- Activity
Count every line in the records below that contains the string "agent". Report that number alone.

- Entries provided
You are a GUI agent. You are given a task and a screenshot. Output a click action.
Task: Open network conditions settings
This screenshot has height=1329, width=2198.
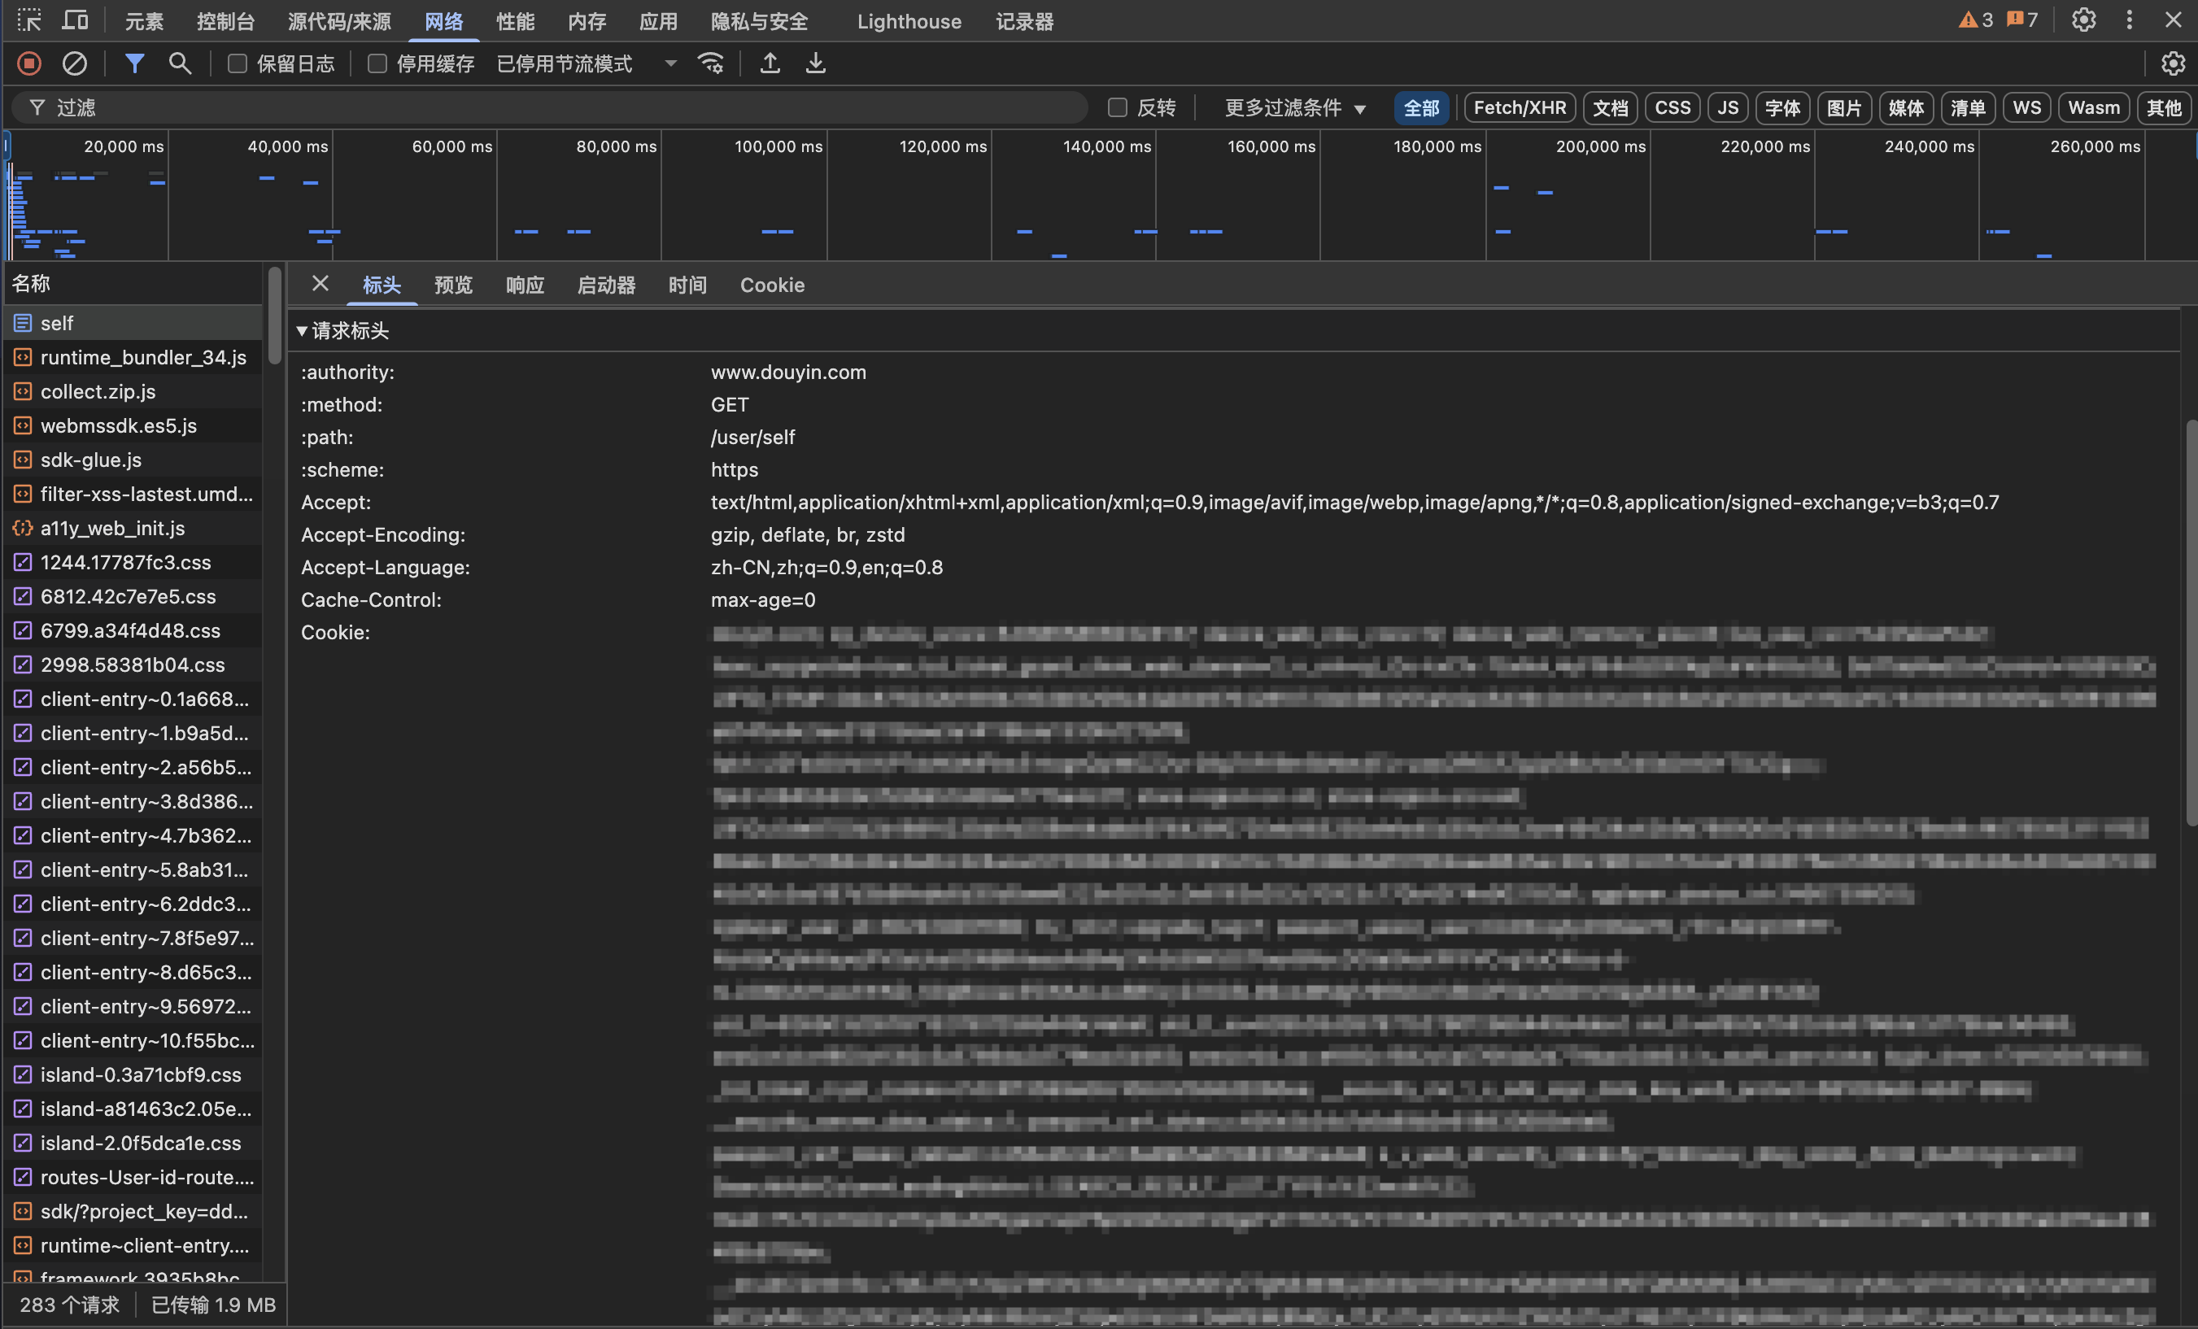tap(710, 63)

...

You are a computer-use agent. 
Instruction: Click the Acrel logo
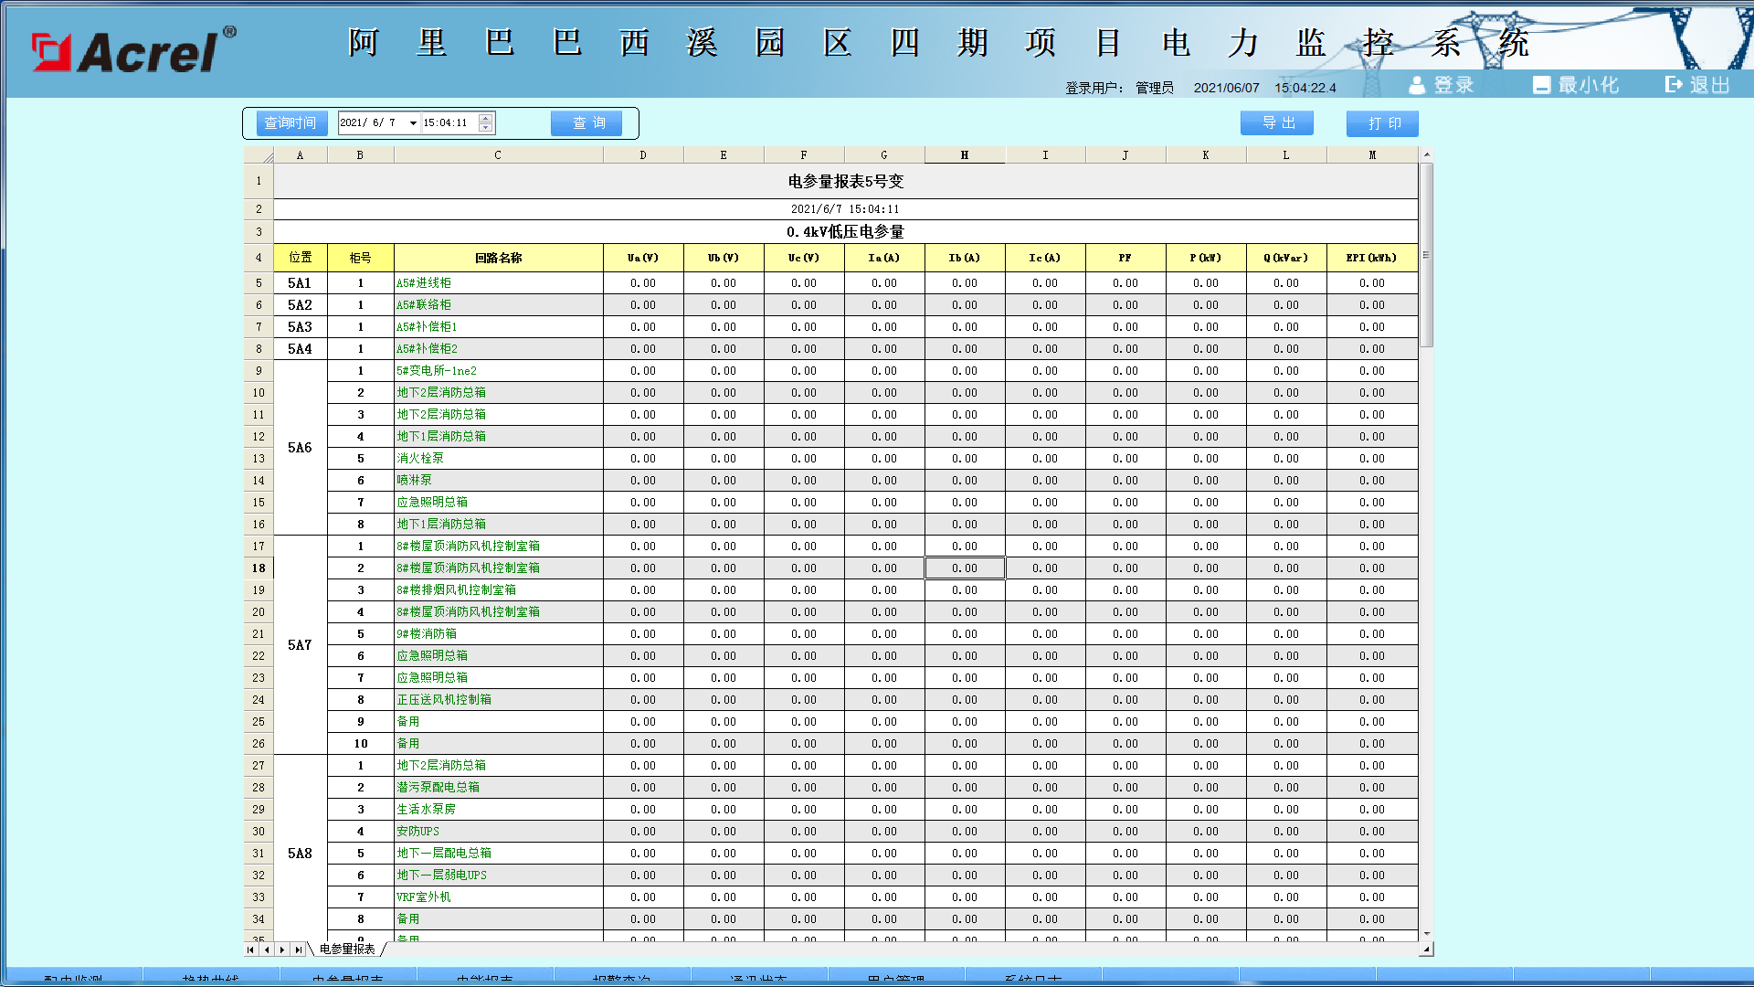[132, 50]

- Task response
2